> _RECORDS FOR THIS TASK_:
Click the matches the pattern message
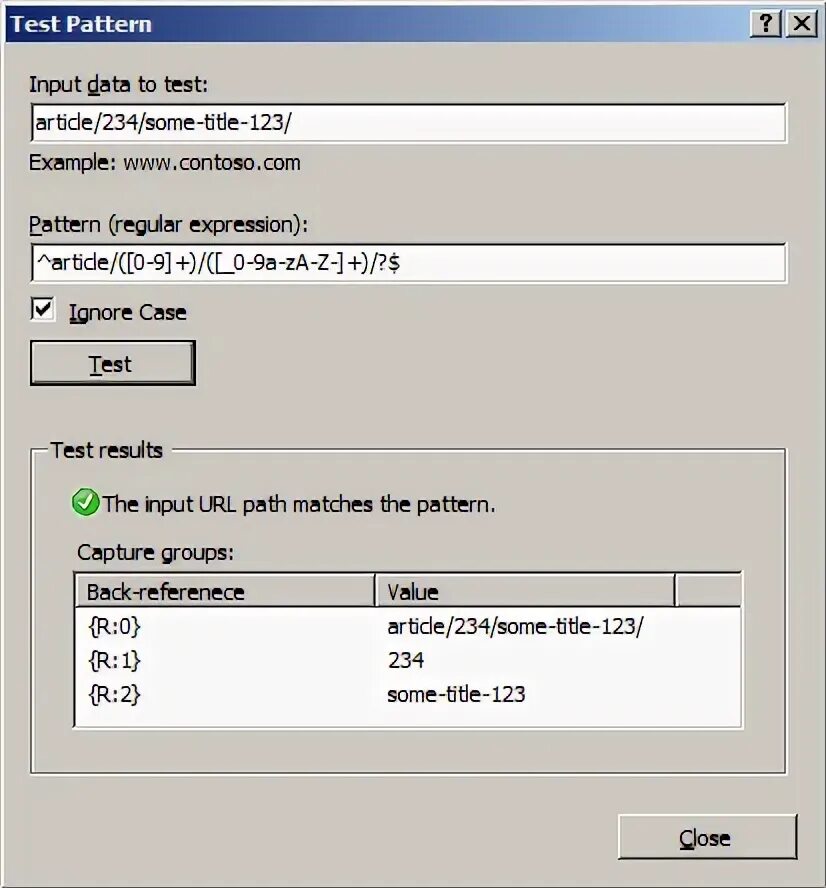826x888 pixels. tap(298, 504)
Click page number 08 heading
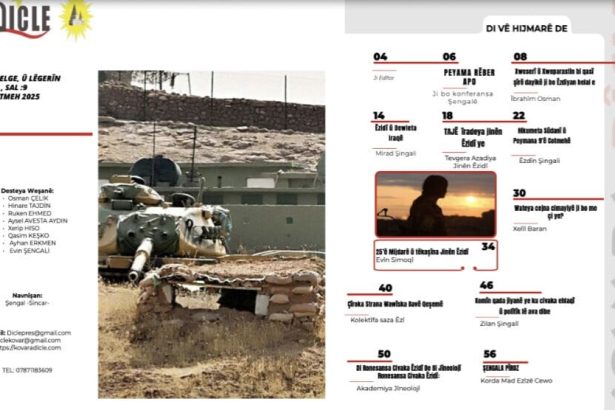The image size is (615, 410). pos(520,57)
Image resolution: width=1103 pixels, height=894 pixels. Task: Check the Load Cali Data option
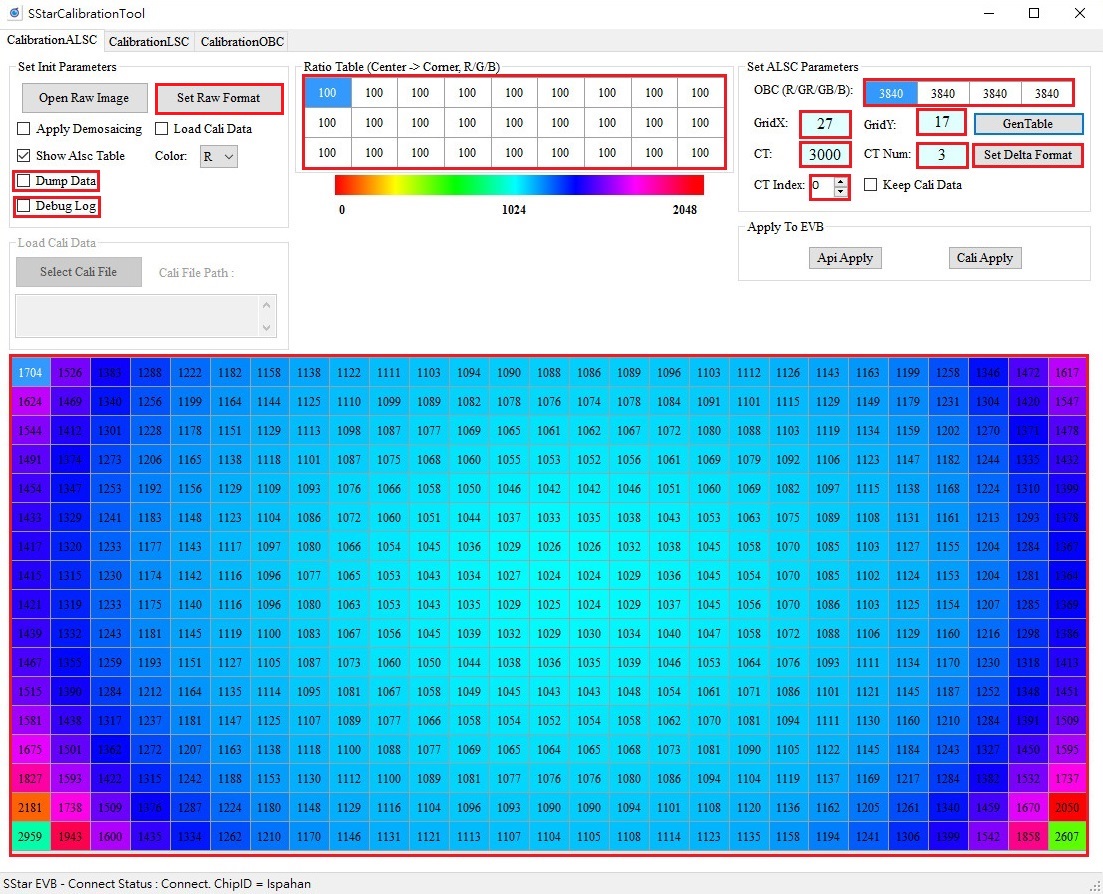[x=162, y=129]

> _EXERCISE GOAL_: Reproduce every line of the records above word for word, leaving out the pictures.

> _FULL ANSWER_:
Click the matches the pattern message
826x888 pixels. tap(298, 504)
Click page number 08 heading
The image size is (615, 410). pos(520,57)
Image resolution: width=1103 pixels, height=894 pixels. Task: Check the Load Cali Data option
[x=162, y=129]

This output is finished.